Gaëtan SOERENSEN et Tarek HADDAD
Projet : Lisière(s) du Chouf
Ce projet tentera de repenser la réserve du Chouf depuis deux axes qui s'entrecroisent et qui sont propres à la montagne. L'horizontal, révélant des rapports sociaux et écologiques, et le vertical, puisant dans l'histoire et la mémoire. À leurs contacts, une lisière, racontant l'endroit et l'envers d'un même lieu, zones de contact où se rejoignent les relations entre humain et environnement. Ils chercheront à comprendre ce terrain à partir des personnes qui l'arpentent, l'habitent, le traversent.
Ville(s) de résidence : Deir El Qamar
Biographie :
Tarek Haddad est un photographe-plasticien libanais né en 1991. II explore les relations sensibles entre paysage, mémoire et perception. Titulaire d'un master de l'ENSP Arles, il travaille entre Beyrouth et Arles, développant une pratique où photographie, intervention et installation dialoguent. Depuis son départ du Liban, il s'attache aux paysages de substitution, où surgissent des réminiscences du territoire familier perdu. Le jeu et la plasticité y deviennent des outils pour inventer d'autres manières d'habiter et de représenter le monde.

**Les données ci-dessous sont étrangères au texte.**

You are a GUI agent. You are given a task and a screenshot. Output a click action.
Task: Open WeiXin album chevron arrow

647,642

Gaëtan Soerensen, né en 1993, est un artiste documentaire formé au cinéma et à la photographie, diplômé de l'ENSP Arles. Son travail développe une pratique attentive aux liens entre cadres législatifs et normes sociales face aux contraintes d'un territoire. Interrogeant leur dimension politique, leur système et leurs conséquences, il combine images fixes et en mouvement dans une approche fondée sur la résonance entre les formes. Son œuvre cherche à mettre en mouvement ce qui est souvent séparé et à l'arrêt : l'histoire et la mémoire ; le juridique et le biographique.
Walid HAJAR RACHEDI
Projet : Sur les traces d'un rêve pop arabe
À Tripoli, ville natale du chanteur Walid Toufic, Walid Hajar Rachedi ira enquêter sur la source pop de son prénom. À partir des rêves d'adolescente de sa mère à Alger, il cherchera à comprendre comment une voix, une silhouette télévisée et quelques refrains ont traversé les langues, les guerres et les classes sociales pour fabriquer une certaine idée du monde arabe.

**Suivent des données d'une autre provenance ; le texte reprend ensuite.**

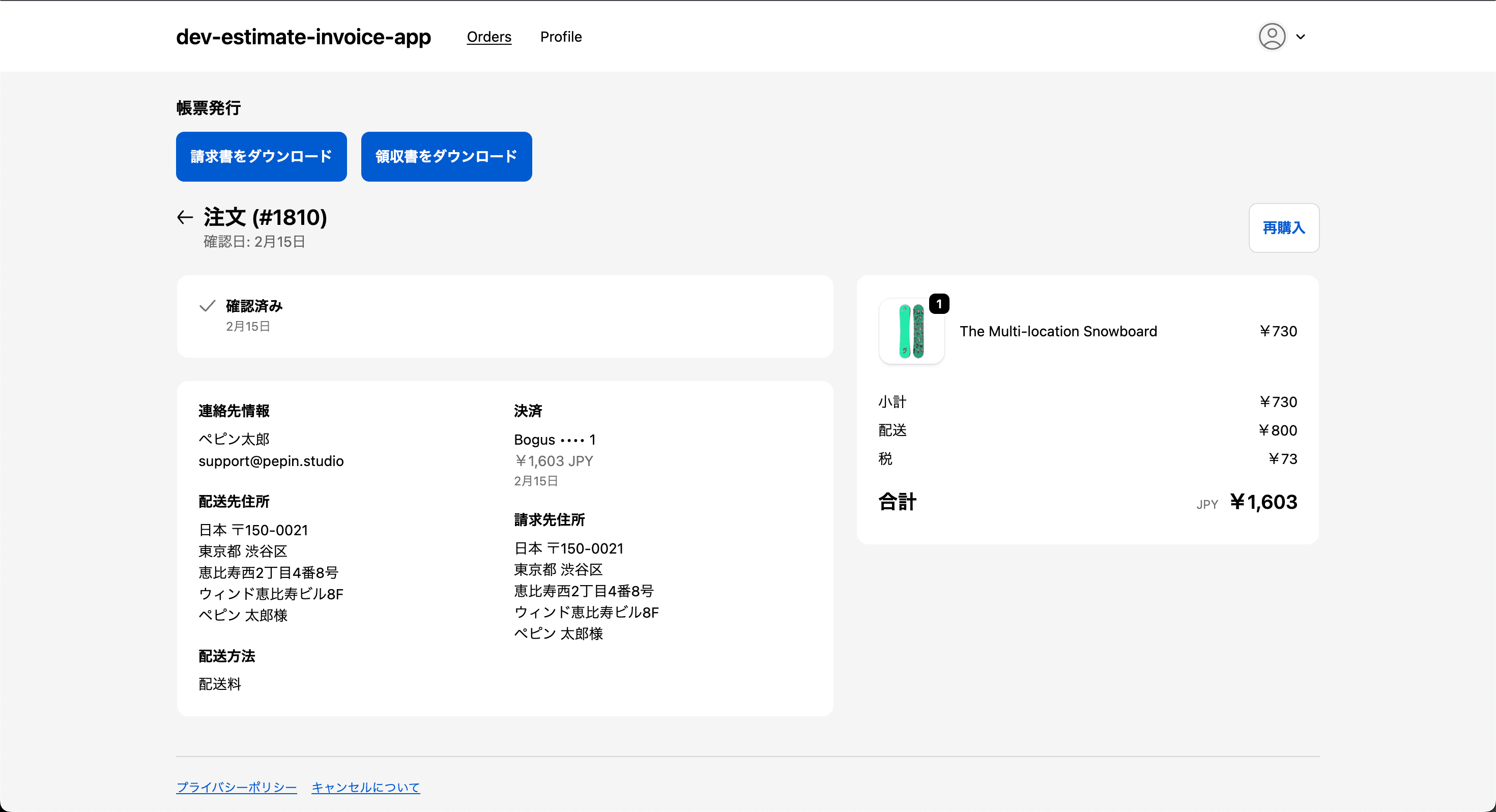
Task: Open the プライバシーポリシー link
Action: click(236, 787)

Il confrontera ce récit intime à la Tripoli d'aujourd'hui – ses habitants, sa scène culturelle, ses lignes de fracture sociales et politiques – pour comprendre ce qu'il reste de cet imaginaire pop et comment, malgré la crise, d'autres rêves continuent de se fabriquer.
Le projet donnera lieu à un livre de non-fiction et à un documentaire audio, mêlant enquête, mémoire familiale et portrait sensible de la ville.
Ville(s) de résidence : Tripoli
Biographie : Walid Hajar Rachedi est un écrivain français né en 1981. Finaliste du Goncourt du premier roman en 2022 avec Qu'est-ce que j'irais faire au paradis ? Il a également publié Nos destins sont liés (2023) et Albert Camus : non à la division (2025). De parents algériens, il a grandi en banlieue parisienne avant de s'expatrier en Amérique latine et aux États-Unis, et aujourd'hui en Australie. Son œuvre, nourrie par ces expériences, interroge les identités multiples, les destins entrecroisés et la quête d'une place dans un monde fracturé. A la tête de Frictions, média narratif bilingue, il développe des projets à la croisée de la littérature, du journalisme narratif et du documentaire audio.